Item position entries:
═══

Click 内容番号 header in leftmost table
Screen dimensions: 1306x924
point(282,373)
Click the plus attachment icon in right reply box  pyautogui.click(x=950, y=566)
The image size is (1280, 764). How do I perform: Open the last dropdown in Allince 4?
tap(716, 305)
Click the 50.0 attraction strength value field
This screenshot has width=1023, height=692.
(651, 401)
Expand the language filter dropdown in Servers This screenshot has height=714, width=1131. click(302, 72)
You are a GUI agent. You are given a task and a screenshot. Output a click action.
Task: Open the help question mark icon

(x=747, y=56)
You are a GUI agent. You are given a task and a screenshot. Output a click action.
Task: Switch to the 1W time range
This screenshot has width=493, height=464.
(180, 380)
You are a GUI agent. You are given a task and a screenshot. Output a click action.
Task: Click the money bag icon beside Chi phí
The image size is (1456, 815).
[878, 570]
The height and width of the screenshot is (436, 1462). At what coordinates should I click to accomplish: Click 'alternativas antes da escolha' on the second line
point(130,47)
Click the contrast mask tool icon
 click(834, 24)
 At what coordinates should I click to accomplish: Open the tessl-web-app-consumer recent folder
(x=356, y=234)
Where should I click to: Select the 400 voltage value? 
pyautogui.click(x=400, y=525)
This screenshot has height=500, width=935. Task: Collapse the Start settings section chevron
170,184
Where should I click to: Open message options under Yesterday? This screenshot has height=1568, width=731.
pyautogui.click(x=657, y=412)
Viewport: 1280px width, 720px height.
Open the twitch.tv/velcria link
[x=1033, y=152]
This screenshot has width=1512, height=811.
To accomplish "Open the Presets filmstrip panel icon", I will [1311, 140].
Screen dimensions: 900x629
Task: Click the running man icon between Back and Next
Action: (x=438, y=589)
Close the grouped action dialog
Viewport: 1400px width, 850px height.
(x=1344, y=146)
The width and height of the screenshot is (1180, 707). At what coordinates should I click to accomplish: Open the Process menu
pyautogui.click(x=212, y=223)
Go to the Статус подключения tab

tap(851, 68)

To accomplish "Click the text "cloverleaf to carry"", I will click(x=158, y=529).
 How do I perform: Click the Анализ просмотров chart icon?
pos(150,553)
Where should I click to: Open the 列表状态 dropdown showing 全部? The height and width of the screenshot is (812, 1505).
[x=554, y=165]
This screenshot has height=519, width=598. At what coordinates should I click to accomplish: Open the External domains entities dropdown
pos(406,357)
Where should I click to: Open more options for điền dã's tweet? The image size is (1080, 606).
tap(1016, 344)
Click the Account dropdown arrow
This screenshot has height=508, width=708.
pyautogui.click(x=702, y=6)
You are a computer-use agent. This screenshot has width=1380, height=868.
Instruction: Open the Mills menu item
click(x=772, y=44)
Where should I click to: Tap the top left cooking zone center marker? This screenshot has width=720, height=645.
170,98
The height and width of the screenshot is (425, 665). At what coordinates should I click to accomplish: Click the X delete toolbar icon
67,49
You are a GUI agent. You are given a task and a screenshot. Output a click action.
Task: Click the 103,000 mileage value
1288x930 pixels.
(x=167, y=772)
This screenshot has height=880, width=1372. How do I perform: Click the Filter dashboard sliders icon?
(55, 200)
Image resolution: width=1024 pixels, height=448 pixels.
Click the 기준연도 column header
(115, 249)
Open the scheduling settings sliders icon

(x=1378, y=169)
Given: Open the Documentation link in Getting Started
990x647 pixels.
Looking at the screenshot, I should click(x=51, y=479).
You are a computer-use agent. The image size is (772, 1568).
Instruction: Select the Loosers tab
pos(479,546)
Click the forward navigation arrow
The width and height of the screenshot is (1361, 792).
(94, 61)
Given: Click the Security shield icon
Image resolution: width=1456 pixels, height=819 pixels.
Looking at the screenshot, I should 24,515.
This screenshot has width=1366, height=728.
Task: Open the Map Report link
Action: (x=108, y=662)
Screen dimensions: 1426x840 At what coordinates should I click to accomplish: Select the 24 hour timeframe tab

═══

● **WORK INSTRUCTIONS**: Identify each line above that contains the string "sliders" and copy all of them.

● **ANSWER TO THE TASK**:
This screenshot has height=880, width=1372. How do I perform: Click the Filter dashboard sliders icon?
Open the scheduling settings sliders icon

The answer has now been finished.